Data section —

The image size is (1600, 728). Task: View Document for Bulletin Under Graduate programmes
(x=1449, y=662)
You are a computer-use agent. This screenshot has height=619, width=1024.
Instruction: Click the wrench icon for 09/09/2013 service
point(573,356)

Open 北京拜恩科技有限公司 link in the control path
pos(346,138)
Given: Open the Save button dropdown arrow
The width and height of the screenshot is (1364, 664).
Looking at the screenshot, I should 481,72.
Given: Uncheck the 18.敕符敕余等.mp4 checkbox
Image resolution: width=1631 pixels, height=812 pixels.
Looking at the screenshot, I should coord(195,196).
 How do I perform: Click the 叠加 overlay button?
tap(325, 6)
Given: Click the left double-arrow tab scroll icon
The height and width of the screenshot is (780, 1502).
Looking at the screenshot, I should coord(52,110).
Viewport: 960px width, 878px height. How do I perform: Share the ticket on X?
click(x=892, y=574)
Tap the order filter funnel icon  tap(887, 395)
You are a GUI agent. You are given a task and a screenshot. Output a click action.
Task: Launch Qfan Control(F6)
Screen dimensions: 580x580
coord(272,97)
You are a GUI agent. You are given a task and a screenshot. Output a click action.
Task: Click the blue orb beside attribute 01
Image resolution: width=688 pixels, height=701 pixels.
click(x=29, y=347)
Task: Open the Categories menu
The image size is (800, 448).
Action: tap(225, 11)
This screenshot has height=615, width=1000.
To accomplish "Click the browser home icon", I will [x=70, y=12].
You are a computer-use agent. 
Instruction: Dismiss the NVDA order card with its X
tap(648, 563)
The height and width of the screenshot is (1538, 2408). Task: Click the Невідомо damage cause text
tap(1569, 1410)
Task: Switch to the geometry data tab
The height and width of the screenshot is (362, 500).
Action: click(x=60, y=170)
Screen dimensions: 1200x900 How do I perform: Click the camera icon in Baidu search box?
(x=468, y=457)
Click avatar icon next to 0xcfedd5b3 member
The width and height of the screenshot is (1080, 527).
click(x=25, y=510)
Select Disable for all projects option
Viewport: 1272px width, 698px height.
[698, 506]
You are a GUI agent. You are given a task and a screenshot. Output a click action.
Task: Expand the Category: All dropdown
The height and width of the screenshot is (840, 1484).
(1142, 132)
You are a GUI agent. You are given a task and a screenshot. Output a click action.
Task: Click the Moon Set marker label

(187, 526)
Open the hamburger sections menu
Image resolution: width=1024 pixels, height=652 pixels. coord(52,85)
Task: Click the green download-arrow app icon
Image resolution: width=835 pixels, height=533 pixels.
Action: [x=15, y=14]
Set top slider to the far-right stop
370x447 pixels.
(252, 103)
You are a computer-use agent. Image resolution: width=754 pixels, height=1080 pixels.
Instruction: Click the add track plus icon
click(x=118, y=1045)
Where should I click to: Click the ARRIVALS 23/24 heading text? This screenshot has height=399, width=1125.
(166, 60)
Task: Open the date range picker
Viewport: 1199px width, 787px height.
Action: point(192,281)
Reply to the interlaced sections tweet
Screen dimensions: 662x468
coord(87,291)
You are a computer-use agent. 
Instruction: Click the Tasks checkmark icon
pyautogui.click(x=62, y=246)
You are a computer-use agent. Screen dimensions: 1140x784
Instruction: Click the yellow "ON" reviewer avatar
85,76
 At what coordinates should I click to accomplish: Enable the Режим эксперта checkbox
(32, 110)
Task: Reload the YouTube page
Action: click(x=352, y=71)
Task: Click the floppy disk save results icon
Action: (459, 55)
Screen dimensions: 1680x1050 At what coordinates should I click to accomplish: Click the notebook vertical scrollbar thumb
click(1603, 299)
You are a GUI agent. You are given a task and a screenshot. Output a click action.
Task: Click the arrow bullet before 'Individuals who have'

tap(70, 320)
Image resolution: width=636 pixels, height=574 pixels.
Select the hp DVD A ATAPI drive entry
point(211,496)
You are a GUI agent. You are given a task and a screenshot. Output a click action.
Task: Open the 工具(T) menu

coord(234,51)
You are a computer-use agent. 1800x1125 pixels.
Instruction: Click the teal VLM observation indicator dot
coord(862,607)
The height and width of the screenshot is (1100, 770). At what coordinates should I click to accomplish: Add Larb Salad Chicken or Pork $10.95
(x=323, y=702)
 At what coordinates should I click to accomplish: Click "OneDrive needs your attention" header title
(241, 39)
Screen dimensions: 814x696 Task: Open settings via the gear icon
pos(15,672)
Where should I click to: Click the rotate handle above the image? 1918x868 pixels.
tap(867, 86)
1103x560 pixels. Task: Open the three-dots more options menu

Instructions to follow — From the listing above, the lines starting with the one that has "Given: Click the" and running through the one that has "Click avatar icon next to 0xcfedd5b3 member" should be copied exactly, ends included.

Answer area —
Given: Click the left double-arrow tab scroll icon
The height and width of the screenshot is (780, 1502).
Looking at the screenshot, I should coord(52,110).
Viewport: 960px width, 878px height. How do I perform: Share the ticket on X?
click(x=892, y=574)
Tap the order filter funnel icon  tap(887, 395)
You are a GUI agent. You are given a task and a screenshot. Output a click action.
Task: Launch Qfan Control(F6)
Screen dimensions: 580x580
coord(272,97)
You are a GUI agent. You are given a task and a screenshot. Output a click action.
Task: Click the blue orb beside attribute 01
Image resolution: width=688 pixels, height=701 pixels.
click(x=29, y=347)
Task: Open the Categories menu
The image size is (800, 448).
Action: tap(225, 11)
This screenshot has height=615, width=1000.
To accomplish "Click the browser home icon", I will [x=70, y=12].
You are a computer-use agent. 
Instruction: Dismiss the NVDA order card with its X
tap(648, 563)
The height and width of the screenshot is (1538, 2408). Task: Click the Невідомо damage cause text
tap(1569, 1410)
Task: Switch to the geometry data tab
The height and width of the screenshot is (362, 500).
Action: click(x=60, y=170)
Screen dimensions: 1200x900 How do I perform: Click the camera icon in Baidu search box?
(x=468, y=457)
Click avatar icon next to 0xcfedd5b3 member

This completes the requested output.